*** Opening Data to examine ***

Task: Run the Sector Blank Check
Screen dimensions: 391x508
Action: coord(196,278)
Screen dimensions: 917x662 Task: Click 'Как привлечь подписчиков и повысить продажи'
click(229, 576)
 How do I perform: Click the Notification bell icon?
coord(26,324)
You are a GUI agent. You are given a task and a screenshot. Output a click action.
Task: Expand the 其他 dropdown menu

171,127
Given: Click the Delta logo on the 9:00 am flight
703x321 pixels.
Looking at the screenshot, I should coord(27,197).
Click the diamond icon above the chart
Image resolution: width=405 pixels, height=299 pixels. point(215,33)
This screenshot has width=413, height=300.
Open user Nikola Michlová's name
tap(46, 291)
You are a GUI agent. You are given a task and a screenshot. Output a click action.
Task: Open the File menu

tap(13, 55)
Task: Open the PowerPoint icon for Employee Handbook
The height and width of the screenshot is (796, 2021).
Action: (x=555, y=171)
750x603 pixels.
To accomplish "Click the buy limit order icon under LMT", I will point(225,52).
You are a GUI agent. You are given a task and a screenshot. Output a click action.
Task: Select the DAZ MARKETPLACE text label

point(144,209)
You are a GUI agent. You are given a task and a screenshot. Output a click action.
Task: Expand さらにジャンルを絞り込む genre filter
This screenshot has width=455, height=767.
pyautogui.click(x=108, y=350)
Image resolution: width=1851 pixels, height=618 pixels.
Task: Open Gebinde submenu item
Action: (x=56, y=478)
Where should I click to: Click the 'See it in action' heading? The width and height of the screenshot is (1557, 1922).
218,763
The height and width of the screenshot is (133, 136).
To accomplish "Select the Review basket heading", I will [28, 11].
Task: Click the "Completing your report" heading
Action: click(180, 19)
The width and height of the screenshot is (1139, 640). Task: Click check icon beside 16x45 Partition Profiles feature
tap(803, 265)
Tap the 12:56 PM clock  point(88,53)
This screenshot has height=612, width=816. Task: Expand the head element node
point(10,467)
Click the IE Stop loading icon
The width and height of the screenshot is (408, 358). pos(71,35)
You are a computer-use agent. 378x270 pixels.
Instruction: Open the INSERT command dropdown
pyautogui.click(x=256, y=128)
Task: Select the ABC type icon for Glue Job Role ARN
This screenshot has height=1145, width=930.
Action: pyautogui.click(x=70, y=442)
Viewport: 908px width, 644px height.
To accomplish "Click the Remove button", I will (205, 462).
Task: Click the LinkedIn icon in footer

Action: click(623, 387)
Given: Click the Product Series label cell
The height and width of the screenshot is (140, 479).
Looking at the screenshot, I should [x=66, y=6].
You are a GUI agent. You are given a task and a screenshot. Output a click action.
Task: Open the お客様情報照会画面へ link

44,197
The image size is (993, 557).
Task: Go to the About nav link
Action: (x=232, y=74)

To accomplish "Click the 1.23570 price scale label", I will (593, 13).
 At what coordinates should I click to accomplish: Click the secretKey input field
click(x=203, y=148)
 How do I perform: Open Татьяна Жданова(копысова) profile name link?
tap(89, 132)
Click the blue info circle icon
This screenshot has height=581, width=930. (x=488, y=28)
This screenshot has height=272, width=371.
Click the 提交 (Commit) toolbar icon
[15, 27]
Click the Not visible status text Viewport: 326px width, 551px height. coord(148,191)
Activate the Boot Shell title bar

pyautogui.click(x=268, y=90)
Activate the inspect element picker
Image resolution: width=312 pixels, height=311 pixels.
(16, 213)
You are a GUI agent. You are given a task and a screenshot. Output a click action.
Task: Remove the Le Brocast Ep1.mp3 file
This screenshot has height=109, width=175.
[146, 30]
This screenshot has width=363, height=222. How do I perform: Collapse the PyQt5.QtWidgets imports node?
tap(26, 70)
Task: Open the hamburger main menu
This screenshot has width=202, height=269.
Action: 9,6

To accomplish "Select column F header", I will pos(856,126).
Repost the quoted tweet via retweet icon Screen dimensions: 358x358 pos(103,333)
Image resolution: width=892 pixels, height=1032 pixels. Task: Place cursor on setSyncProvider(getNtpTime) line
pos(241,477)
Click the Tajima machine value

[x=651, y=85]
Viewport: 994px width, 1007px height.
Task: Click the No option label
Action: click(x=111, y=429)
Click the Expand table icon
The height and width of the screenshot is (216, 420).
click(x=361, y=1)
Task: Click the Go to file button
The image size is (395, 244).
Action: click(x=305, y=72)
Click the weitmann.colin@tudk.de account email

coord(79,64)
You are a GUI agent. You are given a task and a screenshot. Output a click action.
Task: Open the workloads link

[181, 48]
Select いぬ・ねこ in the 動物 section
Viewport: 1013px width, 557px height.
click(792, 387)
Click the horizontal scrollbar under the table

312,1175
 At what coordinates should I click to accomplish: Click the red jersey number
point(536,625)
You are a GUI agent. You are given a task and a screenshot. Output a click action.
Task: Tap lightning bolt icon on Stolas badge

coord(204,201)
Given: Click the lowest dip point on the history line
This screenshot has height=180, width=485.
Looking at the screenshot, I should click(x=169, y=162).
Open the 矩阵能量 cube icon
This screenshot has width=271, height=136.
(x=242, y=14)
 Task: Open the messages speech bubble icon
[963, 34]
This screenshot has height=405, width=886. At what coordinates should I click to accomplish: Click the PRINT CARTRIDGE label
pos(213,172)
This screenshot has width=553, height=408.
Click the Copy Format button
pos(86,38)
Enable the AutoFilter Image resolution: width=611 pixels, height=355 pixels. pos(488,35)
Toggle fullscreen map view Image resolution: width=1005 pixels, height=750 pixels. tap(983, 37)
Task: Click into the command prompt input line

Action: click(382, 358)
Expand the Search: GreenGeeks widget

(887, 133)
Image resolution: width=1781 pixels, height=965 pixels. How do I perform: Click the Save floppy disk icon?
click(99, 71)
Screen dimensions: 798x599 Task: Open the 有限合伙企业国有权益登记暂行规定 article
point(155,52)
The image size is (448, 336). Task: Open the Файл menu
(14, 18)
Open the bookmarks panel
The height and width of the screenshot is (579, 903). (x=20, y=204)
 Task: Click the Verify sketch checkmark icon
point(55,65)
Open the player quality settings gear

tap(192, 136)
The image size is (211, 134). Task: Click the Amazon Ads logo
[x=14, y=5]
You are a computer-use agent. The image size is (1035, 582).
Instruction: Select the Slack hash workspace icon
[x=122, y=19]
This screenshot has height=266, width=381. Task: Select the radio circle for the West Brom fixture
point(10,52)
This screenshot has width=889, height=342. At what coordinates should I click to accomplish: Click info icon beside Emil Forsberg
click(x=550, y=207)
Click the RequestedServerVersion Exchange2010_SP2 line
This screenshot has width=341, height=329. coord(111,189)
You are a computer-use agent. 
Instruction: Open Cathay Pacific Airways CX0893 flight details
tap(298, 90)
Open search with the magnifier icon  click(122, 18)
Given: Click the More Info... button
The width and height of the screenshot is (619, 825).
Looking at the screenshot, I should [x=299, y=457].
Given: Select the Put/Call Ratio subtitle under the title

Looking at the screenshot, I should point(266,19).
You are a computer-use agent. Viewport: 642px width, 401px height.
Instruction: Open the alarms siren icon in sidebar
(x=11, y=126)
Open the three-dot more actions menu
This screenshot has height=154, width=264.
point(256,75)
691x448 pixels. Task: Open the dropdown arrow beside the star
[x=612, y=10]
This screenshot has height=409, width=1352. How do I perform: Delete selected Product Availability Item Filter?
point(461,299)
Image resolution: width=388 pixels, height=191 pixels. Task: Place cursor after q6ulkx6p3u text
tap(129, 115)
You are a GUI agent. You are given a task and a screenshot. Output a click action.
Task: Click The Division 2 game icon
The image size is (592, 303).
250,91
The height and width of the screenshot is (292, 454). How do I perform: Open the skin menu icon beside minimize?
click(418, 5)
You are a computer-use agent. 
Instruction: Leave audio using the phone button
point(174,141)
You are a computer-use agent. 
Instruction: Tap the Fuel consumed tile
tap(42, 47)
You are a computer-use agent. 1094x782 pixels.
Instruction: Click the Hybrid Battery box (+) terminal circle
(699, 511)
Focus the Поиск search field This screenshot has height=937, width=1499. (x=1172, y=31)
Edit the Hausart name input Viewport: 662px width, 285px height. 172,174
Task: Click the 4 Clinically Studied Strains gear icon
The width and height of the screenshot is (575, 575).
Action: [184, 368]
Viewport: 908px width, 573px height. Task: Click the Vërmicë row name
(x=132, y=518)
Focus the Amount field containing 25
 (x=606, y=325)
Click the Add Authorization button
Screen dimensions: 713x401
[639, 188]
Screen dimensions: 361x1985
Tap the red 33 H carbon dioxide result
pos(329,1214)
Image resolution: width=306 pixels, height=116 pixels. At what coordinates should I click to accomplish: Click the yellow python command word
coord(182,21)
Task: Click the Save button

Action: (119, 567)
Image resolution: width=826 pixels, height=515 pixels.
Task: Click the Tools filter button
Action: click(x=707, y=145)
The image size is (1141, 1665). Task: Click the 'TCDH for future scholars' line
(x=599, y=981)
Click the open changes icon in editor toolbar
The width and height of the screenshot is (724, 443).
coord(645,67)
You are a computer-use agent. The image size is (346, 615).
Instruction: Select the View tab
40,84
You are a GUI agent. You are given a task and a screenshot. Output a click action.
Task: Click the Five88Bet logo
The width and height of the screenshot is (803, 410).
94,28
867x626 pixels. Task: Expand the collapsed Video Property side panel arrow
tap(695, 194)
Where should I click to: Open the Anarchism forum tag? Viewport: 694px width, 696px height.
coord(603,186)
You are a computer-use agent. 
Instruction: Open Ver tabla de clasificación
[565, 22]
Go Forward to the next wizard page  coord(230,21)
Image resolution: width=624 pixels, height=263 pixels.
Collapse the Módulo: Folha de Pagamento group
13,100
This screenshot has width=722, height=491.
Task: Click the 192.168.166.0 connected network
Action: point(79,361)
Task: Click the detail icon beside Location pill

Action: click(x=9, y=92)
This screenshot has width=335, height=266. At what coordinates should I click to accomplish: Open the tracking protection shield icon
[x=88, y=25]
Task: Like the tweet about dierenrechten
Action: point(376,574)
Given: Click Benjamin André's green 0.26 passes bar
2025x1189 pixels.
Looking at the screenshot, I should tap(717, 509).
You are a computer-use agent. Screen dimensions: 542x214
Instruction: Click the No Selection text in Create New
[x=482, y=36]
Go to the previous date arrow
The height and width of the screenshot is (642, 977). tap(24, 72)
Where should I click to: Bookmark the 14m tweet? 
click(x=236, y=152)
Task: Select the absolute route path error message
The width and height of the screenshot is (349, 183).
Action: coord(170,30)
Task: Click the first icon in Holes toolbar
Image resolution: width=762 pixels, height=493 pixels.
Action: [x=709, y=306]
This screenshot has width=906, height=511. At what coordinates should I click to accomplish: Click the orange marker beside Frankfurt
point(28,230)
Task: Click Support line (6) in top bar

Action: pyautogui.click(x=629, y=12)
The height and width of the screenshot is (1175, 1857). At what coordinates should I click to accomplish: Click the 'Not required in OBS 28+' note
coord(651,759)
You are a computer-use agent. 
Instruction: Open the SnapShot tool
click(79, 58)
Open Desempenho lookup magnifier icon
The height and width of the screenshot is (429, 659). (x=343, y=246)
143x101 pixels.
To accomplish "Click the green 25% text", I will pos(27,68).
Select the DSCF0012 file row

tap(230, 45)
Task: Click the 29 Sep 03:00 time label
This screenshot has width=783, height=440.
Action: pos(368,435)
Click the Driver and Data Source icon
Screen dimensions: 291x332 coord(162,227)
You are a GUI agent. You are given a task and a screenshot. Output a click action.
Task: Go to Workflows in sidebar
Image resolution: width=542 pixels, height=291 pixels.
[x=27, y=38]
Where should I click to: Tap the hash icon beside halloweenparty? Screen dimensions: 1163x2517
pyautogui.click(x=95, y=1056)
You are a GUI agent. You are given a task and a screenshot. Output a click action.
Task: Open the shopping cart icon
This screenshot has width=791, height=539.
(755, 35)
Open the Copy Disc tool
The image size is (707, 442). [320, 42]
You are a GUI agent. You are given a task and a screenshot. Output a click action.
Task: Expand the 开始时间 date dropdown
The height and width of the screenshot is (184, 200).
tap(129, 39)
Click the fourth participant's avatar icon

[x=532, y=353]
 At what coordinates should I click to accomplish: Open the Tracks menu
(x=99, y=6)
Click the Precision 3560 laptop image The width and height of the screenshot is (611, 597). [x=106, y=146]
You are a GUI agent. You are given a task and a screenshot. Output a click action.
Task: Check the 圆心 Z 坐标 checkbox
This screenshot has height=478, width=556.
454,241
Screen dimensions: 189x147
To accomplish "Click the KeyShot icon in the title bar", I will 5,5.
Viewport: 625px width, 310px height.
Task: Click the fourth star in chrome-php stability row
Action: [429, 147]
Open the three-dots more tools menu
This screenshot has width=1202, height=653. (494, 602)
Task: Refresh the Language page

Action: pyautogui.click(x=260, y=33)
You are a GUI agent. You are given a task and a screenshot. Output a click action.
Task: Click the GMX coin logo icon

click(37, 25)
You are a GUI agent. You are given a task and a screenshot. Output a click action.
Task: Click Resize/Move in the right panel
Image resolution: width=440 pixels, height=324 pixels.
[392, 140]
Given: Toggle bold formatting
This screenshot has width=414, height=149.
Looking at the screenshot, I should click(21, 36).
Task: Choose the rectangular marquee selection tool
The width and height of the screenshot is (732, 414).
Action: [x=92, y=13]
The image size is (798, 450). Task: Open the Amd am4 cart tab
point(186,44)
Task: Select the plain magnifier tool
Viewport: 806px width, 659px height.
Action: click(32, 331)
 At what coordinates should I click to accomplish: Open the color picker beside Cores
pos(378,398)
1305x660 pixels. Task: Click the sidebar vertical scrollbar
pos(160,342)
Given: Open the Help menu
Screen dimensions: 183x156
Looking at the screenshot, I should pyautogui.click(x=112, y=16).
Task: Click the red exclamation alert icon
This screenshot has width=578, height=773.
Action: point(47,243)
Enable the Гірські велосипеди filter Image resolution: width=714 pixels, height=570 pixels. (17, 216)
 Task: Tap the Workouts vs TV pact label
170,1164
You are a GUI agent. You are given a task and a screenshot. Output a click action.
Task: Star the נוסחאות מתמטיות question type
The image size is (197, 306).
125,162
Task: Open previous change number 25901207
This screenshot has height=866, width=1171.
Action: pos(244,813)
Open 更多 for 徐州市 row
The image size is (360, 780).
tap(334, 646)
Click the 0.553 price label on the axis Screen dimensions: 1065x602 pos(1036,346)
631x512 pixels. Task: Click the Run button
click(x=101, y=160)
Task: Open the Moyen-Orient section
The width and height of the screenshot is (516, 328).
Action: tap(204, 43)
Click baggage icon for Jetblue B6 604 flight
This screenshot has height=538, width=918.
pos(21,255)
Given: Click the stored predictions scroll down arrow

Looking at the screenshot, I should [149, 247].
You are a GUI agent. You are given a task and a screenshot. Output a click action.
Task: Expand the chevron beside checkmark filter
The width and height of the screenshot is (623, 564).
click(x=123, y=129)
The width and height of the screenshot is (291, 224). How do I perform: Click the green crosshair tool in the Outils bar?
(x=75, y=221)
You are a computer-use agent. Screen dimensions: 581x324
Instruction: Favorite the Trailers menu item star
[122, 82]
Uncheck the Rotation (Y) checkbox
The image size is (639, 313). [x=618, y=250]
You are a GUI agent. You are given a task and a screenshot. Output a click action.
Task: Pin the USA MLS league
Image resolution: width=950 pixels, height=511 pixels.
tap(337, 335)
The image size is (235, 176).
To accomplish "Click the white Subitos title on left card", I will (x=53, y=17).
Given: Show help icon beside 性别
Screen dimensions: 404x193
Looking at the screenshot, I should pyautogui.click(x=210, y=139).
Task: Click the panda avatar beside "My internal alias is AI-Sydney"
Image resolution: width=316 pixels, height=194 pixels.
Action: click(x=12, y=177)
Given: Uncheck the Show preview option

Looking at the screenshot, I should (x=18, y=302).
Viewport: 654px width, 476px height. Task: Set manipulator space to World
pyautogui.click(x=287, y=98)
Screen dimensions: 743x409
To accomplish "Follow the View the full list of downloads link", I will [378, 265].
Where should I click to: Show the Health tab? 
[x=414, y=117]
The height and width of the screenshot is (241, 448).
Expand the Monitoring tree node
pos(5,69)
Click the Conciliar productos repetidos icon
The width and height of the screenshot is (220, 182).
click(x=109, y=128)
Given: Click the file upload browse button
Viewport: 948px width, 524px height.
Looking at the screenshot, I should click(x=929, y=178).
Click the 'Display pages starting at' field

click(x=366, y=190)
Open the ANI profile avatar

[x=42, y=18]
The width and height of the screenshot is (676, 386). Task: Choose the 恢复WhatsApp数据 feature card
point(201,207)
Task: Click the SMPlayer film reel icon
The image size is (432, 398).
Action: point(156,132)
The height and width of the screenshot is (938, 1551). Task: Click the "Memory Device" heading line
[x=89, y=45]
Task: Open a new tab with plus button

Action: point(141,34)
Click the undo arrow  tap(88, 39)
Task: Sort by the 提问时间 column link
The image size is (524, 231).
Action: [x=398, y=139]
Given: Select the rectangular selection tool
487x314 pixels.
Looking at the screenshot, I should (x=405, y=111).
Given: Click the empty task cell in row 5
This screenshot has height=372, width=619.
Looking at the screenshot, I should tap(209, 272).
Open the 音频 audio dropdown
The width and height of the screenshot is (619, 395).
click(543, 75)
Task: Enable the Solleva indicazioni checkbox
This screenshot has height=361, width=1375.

*** Closing Data to examine ***

- What the exercise asks
Start at the first line of the entries and stop at the line with "750x603 pixels.". Retype each of those lines exactly, both ends included.

- Solved problem
Task: Run the Sector Blank Check
Screen dimensions: 391x508
Action: coord(196,278)
Screen dimensions: 917x662 Task: Click 'Как привлечь подписчиков и повысить продажи'
click(229, 576)
 How do I perform: Click the Notification bell icon?
coord(26,324)
You are a GUI agent. You are given a task and a screenshot. Output a click action.
Task: Expand the 其他 dropdown menu

171,127
Given: Click the Delta logo on the 9:00 am flight
703x321 pixels.
Looking at the screenshot, I should coord(27,197).
Click the diamond icon above the chart
Image resolution: width=405 pixels, height=299 pixels. point(215,33)
This screenshot has width=413, height=300.
Open user Nikola Michlová's name
tap(46, 291)
You are a GUI agent. You are given a task and a screenshot. Output a click action.
Task: Open the File menu

tap(13, 55)
Task: Open the PowerPoint icon for Employee Handbook
The height and width of the screenshot is (796, 2021).
Action: (x=555, y=171)
750x603 pixels.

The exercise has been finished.